◆ SUPPLIED MATERIAL:
============

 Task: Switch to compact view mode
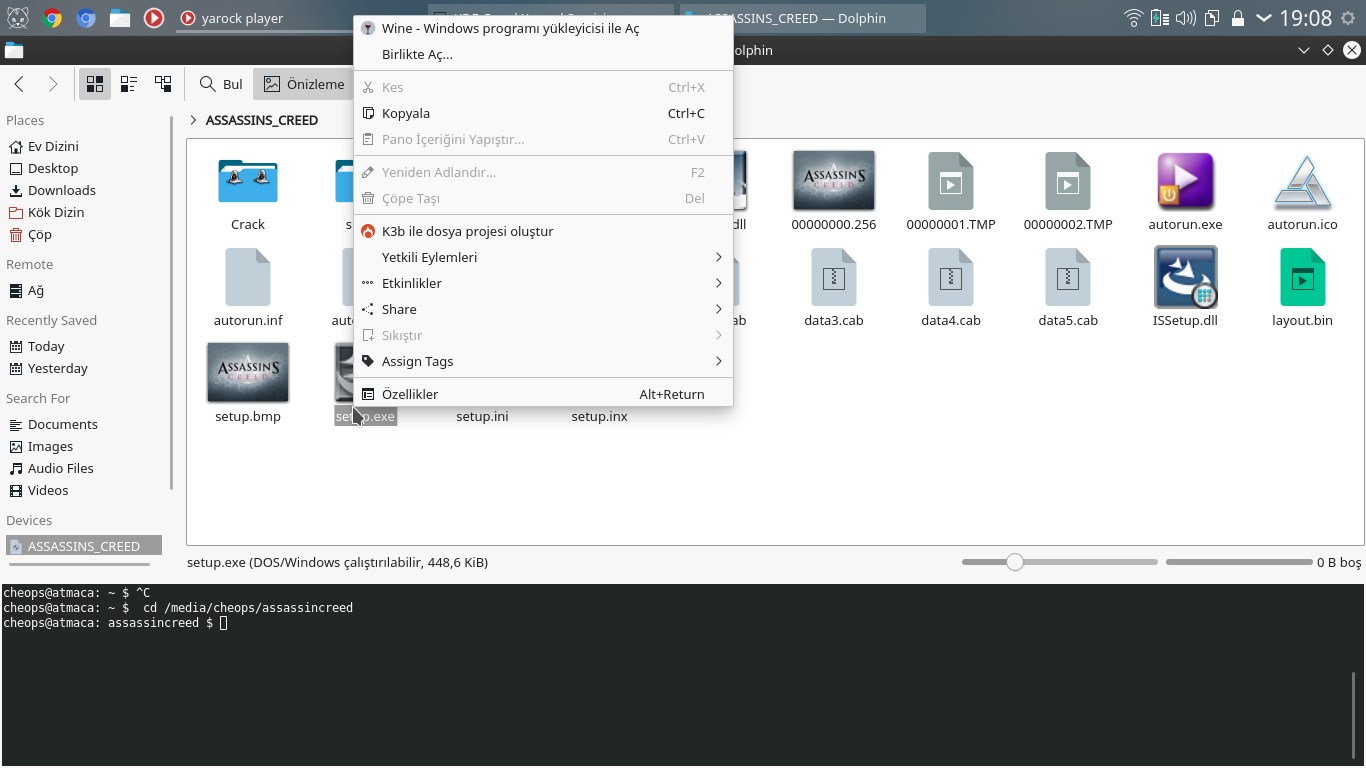point(129,84)
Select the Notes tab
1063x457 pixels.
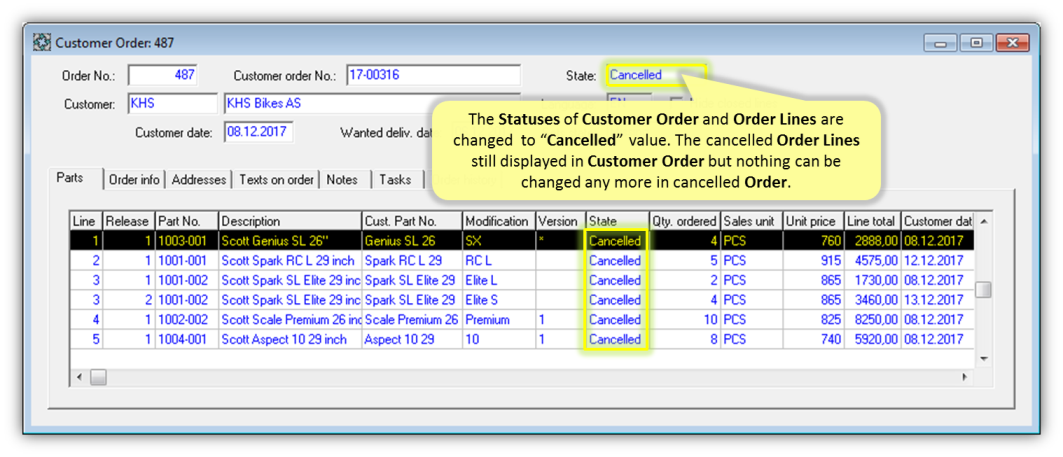pos(342,180)
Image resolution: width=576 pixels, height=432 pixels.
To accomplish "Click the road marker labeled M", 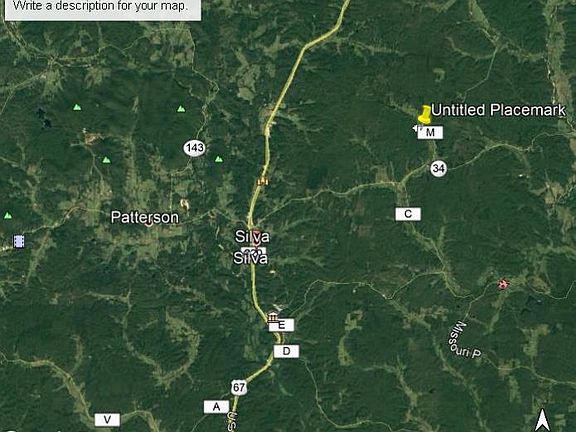I will click(430, 132).
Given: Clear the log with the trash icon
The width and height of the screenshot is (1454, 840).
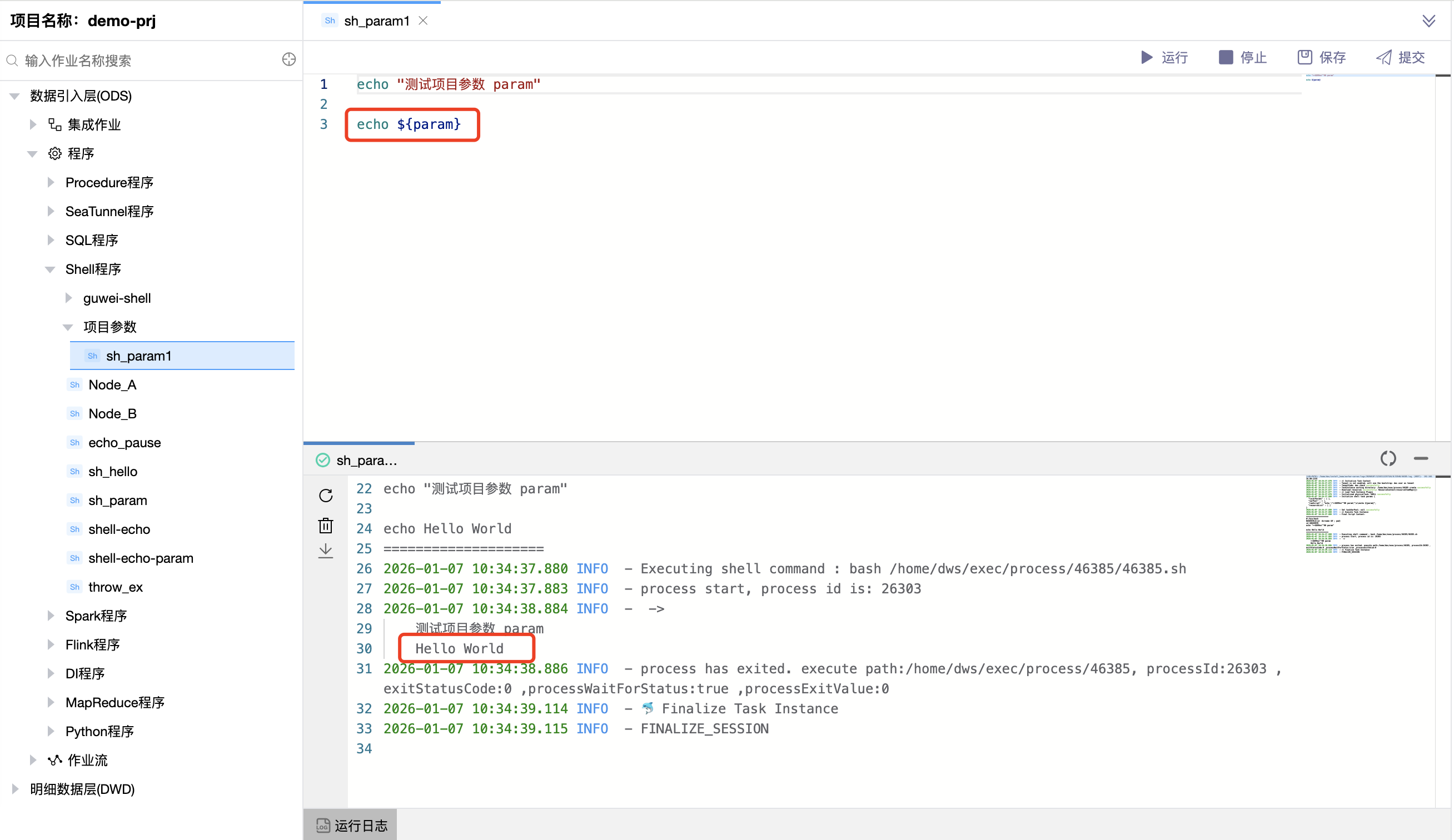Looking at the screenshot, I should pos(325,525).
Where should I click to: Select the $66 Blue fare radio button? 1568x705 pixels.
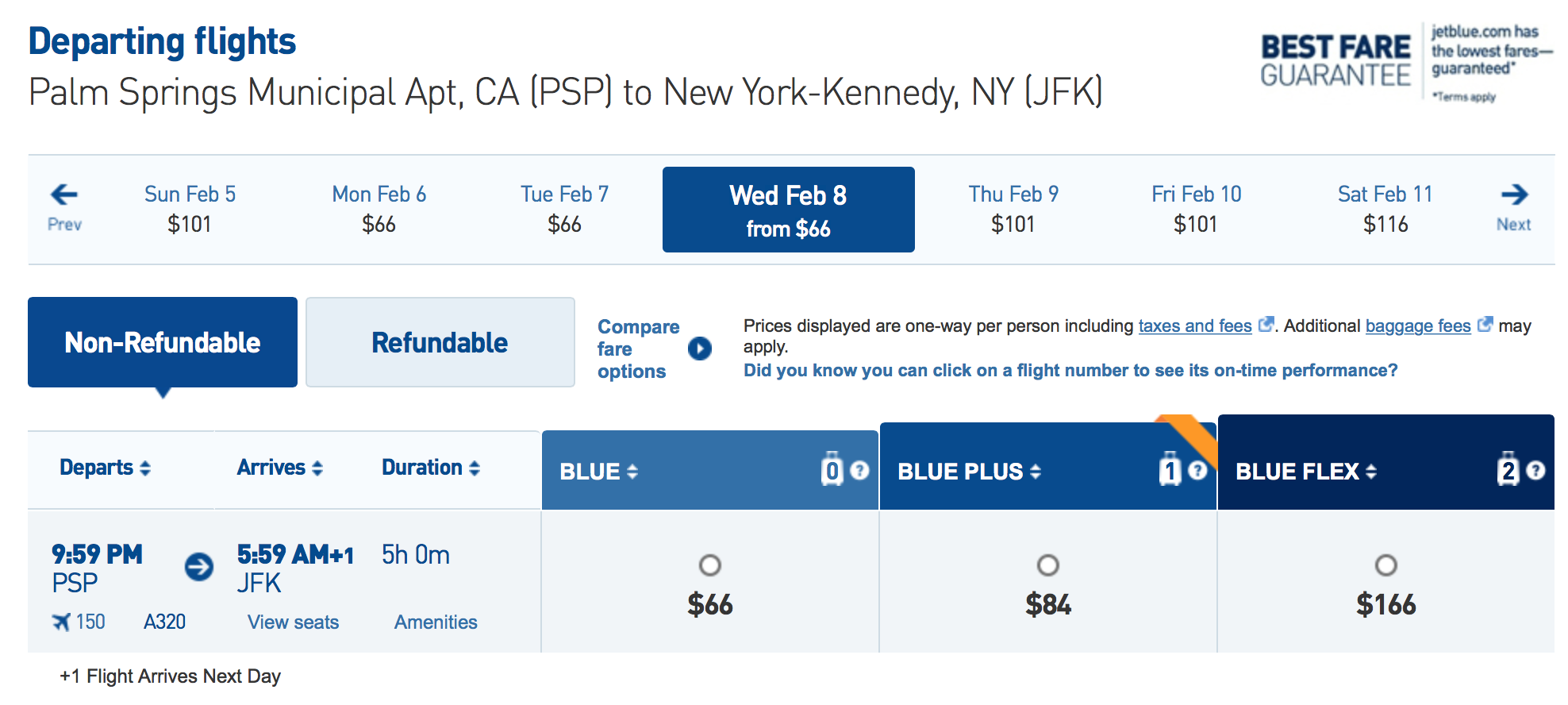pyautogui.click(x=709, y=566)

============

Recast the lines of the records as a JSON list of strings, one string per line, from the line containing "Given: Clear the log with the trash icon" through the end of the records, both ends included. Omit blank lines and leave the pictures out.

[
  "Given: Clear the log with the trash icon",
  "The width and height of the screenshot is (1454, 840).",
  "Looking at the screenshot, I should pos(325,525).",
  "Where should I click to: Select the $66 Blue fare radio button? 1568x705 pixels.",
  "pyautogui.click(x=709, y=566)"
]